Prisca is a fighter ! Her life in general and her school career in particular are a living proof of this. At 21 years of age, she has just succeeded the baccalaureate exams and graduated with distinction "assez bien", like an ordinary student. However, getting there has not been easy for her and her family, since Prisca has Cerebral Palsy (CP).
Prisca is surrounded by her family. In fact, this unwavering support from her family pushed her to overcome her fears and go beyond what society had imposed on her as limits to various circumstances. Regarding her schooling, for example, her parents never doubted Prisca's ability to study and always supported her.

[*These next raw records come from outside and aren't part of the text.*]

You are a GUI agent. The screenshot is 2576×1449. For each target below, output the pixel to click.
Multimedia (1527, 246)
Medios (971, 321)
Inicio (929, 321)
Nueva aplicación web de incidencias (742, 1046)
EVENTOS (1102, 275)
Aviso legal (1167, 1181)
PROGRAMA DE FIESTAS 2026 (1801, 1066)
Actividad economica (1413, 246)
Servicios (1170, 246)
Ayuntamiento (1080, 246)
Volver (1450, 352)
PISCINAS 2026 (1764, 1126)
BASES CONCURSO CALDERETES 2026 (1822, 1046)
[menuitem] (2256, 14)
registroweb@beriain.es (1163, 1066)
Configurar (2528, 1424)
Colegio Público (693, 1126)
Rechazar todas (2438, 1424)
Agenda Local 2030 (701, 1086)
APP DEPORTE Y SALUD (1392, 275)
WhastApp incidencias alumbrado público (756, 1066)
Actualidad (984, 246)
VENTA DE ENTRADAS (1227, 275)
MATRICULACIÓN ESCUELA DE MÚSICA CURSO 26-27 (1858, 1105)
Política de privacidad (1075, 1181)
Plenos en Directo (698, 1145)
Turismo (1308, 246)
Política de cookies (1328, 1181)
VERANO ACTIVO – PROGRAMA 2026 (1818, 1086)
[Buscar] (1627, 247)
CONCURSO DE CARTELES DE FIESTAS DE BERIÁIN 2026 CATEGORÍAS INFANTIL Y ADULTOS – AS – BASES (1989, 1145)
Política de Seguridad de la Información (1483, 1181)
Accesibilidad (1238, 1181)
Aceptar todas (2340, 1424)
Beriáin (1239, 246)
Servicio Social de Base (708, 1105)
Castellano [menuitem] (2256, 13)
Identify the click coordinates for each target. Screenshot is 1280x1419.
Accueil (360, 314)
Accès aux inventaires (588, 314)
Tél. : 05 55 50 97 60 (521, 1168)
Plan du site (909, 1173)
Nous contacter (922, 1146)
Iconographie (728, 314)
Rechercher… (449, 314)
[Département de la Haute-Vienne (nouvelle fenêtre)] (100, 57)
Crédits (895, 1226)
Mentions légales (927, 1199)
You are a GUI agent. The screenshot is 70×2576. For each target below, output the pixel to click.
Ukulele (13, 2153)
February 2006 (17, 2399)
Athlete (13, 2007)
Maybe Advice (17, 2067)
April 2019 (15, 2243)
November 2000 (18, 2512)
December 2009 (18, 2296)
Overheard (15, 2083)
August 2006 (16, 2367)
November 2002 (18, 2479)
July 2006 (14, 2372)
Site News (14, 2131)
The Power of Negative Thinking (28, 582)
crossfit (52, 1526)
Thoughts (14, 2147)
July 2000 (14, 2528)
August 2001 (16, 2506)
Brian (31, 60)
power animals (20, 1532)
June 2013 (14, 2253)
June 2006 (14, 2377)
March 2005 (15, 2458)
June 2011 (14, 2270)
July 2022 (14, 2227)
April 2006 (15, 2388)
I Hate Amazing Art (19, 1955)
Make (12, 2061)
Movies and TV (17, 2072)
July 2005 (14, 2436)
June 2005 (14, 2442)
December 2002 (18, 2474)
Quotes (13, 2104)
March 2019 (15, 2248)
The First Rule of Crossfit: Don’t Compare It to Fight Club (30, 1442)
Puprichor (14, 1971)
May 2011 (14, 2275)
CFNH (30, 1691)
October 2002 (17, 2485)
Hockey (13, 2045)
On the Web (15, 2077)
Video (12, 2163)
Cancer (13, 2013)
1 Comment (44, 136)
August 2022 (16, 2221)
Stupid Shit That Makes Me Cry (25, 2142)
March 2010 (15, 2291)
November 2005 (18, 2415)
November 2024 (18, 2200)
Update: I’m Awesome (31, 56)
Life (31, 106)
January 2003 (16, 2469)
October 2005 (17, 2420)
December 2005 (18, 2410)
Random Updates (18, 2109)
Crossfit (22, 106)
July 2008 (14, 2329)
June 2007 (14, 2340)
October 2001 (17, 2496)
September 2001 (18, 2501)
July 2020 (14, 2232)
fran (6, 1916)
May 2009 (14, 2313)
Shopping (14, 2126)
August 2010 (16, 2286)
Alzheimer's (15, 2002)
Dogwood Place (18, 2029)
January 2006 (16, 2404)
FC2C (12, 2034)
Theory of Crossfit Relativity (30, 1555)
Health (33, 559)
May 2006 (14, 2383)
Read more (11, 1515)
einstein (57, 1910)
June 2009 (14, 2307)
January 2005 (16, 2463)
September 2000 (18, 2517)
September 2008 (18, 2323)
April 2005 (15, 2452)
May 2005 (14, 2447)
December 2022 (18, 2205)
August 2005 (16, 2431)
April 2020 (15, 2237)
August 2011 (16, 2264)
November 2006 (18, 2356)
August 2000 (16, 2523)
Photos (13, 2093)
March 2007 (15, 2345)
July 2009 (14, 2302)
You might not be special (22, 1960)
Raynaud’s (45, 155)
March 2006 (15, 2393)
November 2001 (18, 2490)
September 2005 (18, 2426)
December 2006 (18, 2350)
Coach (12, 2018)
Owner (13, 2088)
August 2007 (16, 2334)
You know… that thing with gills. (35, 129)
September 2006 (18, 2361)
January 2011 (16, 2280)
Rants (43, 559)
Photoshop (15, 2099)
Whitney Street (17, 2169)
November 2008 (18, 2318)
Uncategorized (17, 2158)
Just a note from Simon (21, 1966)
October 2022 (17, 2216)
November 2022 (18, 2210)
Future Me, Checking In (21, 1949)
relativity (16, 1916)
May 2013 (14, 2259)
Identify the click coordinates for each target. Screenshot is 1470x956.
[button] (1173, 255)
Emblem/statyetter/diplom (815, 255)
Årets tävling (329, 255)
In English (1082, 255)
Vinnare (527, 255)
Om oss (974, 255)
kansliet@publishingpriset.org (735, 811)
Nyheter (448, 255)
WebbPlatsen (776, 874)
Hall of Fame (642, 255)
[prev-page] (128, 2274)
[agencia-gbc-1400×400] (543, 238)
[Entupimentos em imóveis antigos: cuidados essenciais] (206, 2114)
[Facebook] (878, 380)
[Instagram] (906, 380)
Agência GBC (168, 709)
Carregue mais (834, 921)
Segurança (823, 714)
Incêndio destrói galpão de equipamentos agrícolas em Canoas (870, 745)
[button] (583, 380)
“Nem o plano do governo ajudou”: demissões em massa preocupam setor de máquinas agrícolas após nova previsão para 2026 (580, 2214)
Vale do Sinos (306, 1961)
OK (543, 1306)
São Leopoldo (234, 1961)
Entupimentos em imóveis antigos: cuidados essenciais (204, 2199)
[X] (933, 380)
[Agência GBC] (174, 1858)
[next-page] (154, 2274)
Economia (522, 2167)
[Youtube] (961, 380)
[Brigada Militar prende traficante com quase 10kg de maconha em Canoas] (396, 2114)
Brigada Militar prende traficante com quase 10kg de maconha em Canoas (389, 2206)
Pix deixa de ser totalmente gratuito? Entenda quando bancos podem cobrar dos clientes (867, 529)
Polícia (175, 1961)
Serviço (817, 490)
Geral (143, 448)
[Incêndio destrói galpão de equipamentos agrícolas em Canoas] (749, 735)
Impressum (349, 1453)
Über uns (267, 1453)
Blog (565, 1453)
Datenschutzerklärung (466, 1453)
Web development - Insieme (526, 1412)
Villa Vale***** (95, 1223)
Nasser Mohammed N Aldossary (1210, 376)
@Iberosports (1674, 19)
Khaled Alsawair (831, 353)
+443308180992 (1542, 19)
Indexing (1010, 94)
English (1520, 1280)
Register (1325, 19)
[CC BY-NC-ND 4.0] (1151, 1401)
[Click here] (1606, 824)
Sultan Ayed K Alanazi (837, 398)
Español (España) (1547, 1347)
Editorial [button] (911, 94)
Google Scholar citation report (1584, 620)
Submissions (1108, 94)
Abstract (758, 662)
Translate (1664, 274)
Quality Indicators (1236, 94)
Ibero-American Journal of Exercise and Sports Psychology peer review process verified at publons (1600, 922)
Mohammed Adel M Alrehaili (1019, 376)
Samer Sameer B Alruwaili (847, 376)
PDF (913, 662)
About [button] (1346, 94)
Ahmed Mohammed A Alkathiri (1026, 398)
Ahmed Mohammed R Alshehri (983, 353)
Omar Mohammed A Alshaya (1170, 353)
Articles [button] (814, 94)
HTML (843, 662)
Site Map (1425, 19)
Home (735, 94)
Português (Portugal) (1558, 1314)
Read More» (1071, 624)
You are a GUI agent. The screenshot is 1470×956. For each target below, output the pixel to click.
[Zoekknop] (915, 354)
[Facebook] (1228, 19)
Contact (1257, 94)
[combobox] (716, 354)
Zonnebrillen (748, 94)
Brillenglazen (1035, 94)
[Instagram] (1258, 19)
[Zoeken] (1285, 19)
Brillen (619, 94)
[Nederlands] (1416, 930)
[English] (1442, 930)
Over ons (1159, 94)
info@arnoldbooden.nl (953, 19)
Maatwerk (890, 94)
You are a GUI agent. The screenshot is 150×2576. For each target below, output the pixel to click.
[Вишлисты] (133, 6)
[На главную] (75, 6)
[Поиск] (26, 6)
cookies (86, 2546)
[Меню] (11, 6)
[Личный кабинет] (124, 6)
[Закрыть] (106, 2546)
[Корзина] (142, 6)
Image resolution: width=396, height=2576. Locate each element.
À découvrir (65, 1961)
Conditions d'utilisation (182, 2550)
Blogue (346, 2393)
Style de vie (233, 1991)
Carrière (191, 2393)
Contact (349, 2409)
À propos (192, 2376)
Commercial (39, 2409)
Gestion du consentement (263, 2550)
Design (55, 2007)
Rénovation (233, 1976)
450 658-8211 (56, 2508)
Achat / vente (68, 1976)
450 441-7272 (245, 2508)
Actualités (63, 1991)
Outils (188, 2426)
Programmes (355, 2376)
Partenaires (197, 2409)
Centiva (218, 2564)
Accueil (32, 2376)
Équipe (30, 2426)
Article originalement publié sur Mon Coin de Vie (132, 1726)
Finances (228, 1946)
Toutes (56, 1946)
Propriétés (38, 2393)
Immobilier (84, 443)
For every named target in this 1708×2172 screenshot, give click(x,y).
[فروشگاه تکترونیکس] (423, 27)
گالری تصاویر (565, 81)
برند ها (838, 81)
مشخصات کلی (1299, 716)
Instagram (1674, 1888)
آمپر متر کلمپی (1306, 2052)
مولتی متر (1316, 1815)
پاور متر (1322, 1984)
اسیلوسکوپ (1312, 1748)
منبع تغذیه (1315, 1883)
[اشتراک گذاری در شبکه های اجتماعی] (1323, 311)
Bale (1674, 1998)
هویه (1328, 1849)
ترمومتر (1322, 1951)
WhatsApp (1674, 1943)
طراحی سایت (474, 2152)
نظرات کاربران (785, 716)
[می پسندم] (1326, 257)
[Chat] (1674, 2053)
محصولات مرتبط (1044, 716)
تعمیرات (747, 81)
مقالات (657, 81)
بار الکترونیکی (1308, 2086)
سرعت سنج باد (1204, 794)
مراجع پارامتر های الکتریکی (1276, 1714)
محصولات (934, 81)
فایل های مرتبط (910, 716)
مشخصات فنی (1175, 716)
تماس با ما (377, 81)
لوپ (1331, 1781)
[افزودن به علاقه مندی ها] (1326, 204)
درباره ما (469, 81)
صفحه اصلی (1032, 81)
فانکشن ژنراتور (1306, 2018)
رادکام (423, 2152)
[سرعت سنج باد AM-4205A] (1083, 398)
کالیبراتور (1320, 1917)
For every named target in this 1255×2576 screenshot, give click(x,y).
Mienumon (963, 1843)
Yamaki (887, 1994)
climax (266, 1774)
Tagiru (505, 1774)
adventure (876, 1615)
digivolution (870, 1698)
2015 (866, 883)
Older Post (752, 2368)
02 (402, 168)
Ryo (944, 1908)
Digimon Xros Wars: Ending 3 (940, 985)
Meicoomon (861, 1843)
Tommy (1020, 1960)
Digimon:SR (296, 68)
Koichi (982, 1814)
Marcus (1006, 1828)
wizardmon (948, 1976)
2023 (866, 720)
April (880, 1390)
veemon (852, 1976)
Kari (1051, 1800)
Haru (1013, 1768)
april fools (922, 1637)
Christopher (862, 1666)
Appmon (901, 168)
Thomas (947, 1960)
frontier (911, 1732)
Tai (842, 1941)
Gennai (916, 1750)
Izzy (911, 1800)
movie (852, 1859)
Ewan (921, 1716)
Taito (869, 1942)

Her mother testifies: "I used to carry her on my back to take her to school when she was little, between Grades 2 and 4, but even after that, I always accompanied her to school and back to home after school. "
Regarding Prisca's education despite her disability, her parents never doubted her ability to study and always supported her.
For the lack of a specialized establishment for her and due to lack of parental funds, there were no other solutions than to send Prisca to regular schools like any other student. However, these schools are not suitable for students like her who need special attention.
Prisca confirms: "I understood everything, and I was able to keep up with the level of the class; I am even better than some able-bodied students in certain subjects such as math; only I am very slow in writing, and that was a huge problem for me because my class couldn't always wait for me. I often borrowed my friends' notes to make up for what I missed in class, but it wasn’t always easy. "
Because of this, Prisca was forced to repeat Grade 10 three times. Her difficulty in keeping pace with others has led to forms of exclusion. Her mother wanted her to change school, but the doors were closed to them as soon as Prisca's disability was noticed. But she always persevered and always aimed to reach the stage of the baccalaureate. However, she would have liked the situation of people with a disability like her to be considered in such a situation and conditions for taking the exams to be adapted. "What saddens me during the baccalaureate exams is that I could not benefit from extra 30 minutes for each subject that I had requested. So, I had to take these exams as an able-bodied student."
"I understood everything, and I was able to keep up with the level of the class ; I am even better than some able-bodied students in certain subjects, such as Math. Only I am very slow in writing, and that was a huge problem for me ... "
Today, after graduating from high school, Prisca wishes and hopes very much to continue her studies, "I want to find a school where I am accepted and which would be suitable for me". Her parents also say they are ready to support her if she wants to continue studying. "We would have liked her to have a computer, because it would be easy for her not to write by hand," her father said, but they couldn't afford one.
Despite everything, Prisca continues to smile and remains optimistic. She clings to her dream of continuing her education so that she can help children like her in the future.
She clings to her dream of continuing her education so that she can help children like her in the future.